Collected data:
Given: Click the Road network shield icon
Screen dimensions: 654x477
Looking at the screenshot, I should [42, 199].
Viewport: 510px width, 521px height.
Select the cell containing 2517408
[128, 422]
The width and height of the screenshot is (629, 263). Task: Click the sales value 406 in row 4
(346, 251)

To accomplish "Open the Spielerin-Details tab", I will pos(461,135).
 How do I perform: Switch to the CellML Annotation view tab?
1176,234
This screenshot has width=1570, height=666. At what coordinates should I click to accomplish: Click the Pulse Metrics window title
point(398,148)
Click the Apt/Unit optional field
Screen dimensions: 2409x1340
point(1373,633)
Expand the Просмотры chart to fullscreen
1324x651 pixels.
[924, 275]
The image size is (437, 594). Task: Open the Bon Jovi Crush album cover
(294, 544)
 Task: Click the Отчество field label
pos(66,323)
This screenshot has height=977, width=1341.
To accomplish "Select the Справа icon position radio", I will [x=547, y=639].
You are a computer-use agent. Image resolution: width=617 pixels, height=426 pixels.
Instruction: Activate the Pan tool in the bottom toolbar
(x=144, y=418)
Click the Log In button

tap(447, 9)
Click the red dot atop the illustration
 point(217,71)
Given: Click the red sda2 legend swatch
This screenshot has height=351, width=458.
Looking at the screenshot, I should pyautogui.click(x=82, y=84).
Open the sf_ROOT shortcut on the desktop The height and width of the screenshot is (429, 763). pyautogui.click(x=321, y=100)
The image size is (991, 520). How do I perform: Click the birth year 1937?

Work request:
Extract each entry in full and write it down exactly.

Problem solution:
Given: Click the Road network shield icon
Screen dimensions: 654x477
Looking at the screenshot, I should [42, 199].
Viewport: 510px width, 521px height.
Select the cell containing 2517408
[128, 422]
The width and height of the screenshot is (629, 263). Task: Click the sales value 406 in row 4
(346, 251)

To accomplish "Open the Spielerin-Details tab", I will pos(461,135).
 How do I perform: Switch to the CellML Annotation view tab?
1176,234
This screenshot has width=1570, height=666. At what coordinates should I click to accomplish: Click the Pulse Metrics window title
point(398,148)
Click the Apt/Unit optional field
Screen dimensions: 2409x1340
point(1373,633)
Expand the Просмотры chart to fullscreen
1324x651 pixels.
[924, 275]
The image size is (437, 594). Task: Open the Bon Jovi Crush album cover
(294, 544)
 Task: Click the Отчество field label
pos(66,323)
This screenshot has height=977, width=1341.
To accomplish "Select the Справа icon position radio", I will [x=547, y=639].
You are a computer-use agent. Image resolution: width=617 pixels, height=426 pixels.
Instruction: Activate the Pan tool in the bottom toolbar
(x=144, y=418)
Click the Log In button

tap(447, 9)
Click the red dot atop the illustration
 point(217,71)
Given: Click the red sda2 legend swatch
This screenshot has height=351, width=458.
Looking at the screenshot, I should pyautogui.click(x=82, y=84).
Open the sf_ROOT shortcut on the desktop The height and width of the screenshot is (429, 763). pyautogui.click(x=321, y=100)
The image size is (991, 520). How do I perform: Click the birth year 1937?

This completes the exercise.